- **TASK DIRECTIONS**:
Lay out every line of all the items below as a JSON list of strings, one string per line, skipping blank lines.

Entries in the collection
◆ ◆ ◆ ◆ ◆ ◆ ◆

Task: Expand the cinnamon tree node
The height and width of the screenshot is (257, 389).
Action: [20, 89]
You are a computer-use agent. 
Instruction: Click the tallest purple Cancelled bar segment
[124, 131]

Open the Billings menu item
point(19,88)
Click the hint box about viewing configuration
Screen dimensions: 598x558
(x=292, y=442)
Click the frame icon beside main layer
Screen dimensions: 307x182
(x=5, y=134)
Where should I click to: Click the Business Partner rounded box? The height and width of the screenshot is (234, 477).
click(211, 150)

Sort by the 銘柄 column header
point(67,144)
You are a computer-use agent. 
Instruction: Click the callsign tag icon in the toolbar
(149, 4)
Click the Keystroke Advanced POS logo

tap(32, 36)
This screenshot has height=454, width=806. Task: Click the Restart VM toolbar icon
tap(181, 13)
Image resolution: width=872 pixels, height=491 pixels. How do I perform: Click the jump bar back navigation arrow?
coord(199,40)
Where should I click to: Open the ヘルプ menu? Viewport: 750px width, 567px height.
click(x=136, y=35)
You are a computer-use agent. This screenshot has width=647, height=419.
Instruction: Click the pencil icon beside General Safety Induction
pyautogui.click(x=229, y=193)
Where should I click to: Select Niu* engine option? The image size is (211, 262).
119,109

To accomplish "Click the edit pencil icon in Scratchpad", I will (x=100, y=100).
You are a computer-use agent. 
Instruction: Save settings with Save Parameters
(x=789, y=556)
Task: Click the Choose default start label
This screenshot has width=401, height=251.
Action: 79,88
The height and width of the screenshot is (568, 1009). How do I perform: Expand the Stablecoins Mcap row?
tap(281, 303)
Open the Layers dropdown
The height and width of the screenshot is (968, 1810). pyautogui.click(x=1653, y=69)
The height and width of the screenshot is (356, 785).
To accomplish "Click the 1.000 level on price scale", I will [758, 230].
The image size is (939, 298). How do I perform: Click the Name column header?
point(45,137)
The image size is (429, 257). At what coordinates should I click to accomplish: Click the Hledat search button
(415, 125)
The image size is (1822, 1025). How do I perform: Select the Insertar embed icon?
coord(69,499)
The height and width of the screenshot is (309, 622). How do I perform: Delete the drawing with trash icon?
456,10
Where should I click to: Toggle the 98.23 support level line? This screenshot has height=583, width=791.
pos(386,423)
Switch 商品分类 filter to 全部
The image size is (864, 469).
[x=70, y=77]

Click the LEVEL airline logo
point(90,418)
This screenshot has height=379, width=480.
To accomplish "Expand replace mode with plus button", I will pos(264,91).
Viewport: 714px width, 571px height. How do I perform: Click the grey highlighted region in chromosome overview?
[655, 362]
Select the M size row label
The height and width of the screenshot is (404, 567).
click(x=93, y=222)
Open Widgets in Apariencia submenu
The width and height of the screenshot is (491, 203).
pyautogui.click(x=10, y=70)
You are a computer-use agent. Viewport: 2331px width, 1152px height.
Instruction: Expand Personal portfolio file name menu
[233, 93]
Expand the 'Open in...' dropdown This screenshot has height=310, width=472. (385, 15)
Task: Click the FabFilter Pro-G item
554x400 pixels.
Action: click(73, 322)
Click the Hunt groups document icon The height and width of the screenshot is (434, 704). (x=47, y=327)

◆ ◆ ◆ ◆ ◆ ◆ ◆

- **TASK SOLUTION**:
[
  "Task: Expand the cinnamon tree node",
  "The height and width of the screenshot is (257, 389).",
  "Action: [20, 89]",
  "You are a computer-use agent. ",
  "Instruction: Click the tallest purple Cancelled bar segment",
  "[124, 131]",
  "Open the Billings menu item",
  "point(19,88)",
  "Click the hint box about viewing configuration",
  "Screen dimensions: 598x558",
  "(x=292, y=442)",
  "Click the frame icon beside main layer",
  "Screen dimensions: 307x182",
  "(x=5, y=134)",
  "Where should I click to: Click the Business Partner rounded box? The height and width of the screenshot is (234, 477).",
  "click(211, 150)",
  "Sort by the 銘柄 column header",
  "point(67,144)",
  "You are a computer-use agent. ",
  "Instruction: Click the callsign tag icon in the toolbar",
  "(149, 4)",
  "Click the Keystroke Advanced POS logo",
  "tap(32, 36)",
  "This screenshot has height=454, width=806. Task: Click the Restart VM toolbar icon",
  "tap(181, 13)",
  "Image resolution: width=872 pixels, height=491 pixels. How do I perform: Click the jump bar back navigation arrow?",
  "coord(199,40)",
  "Where should I click to: Open the ヘルプ menu? Viewport: 750px width, 567px height.",
  "click(x=136, y=35)",
  "You are a computer-use agent. This screenshot has width=647, height=419.",
  "Instruction: Click the pencil icon beside General Safety Induction",
  "pyautogui.click(x=229, y=193)",
  "Where should I click to: Select Niu* engine option? The image size is (211, 262).",
  "119,109",
  "To accomplish \"Click the edit pencil icon in Scratchpad\", I will (x=100, y=100).",
  "You are a computer-use agent. ",
  "Instruction: Save settings with Save Parameters",
  "(x=789, y=556)",
  "Task: Click the Choose default start label",
  "This screenshot has width=401, height=251.",
  "Action: 79,88",
  "The height and width of the screenshot is (568, 1009). How do I perform: Expand the Stablecoins Mcap row?",
  "tap(281, 303)",
  "Open the Layers dropdown",
  "The height and width of the screenshot is (968, 1810). pyautogui.click(x=1653, y=69)",
  "The height and width of the screenshot is (356, 785).",
  "To accomplish \"Click the 1.000 level on price scale\", I will [758, 230].",
  "The image size is (939, 298). How do I perform: Click the Name column header?",
  "point(45,137)",
  "The image size is (429, 257). At what coordinates should I click to accomplish: Click the Hledat search button",
  "(415, 125)",
  "The image size is (1822, 1025). How do I perform: Select the Insertar embed icon?",
  "coord(69,499)",
  "The height and width of the screenshot is (309, 622). How do I perform: Delete the drawing with trash icon?",
  "456,10",
  "Where should I click to: Toggle the 98.23 support level line? This screenshot has height=583, width=791.",
  "pos(386,423)",
  "Switch 商品分类 filter to 全部",
  "The image size is (864, 469).",
  "[x=70, y=77]",
  "Click the LEVEL airline logo",
  "point(90,418)",
  "This screenshot has height=379, width=480.",
  "To accomplish \"Expand replace mode with plus button\", I will pos(264,91).",
  "Viewport: 714px width, 571px height. How do I perform: Click the grey highlighted region in chromosome overview?",
  "[655, 362]",
  "Select the M size row label",
  "The height and width of the screenshot is (404, 567).",
  "click(x=93, y=222)",
  "Open Widgets in Apariencia submenu",
  "The width and height of the screenshot is (491, 203).",
  "pyautogui.click(x=10, y=70)",
  "You are a computer-use agent. Viewport: 2331px width, 1152px height.",
  "Instruction: Expand Personal portfolio file name menu",
  "[233, 93]",
  "Expand the 'Open in...' dropdown This screenshot has height=310, width=472. (385, 15)",
  "Task: Click the FabFilter Pro-G item",
  "554x400 pixels.",
  "Action: click(73, 322)",
  "Click the Hunt groups document icon The height and width of the screenshot is (434, 704). (x=47, y=327)"
]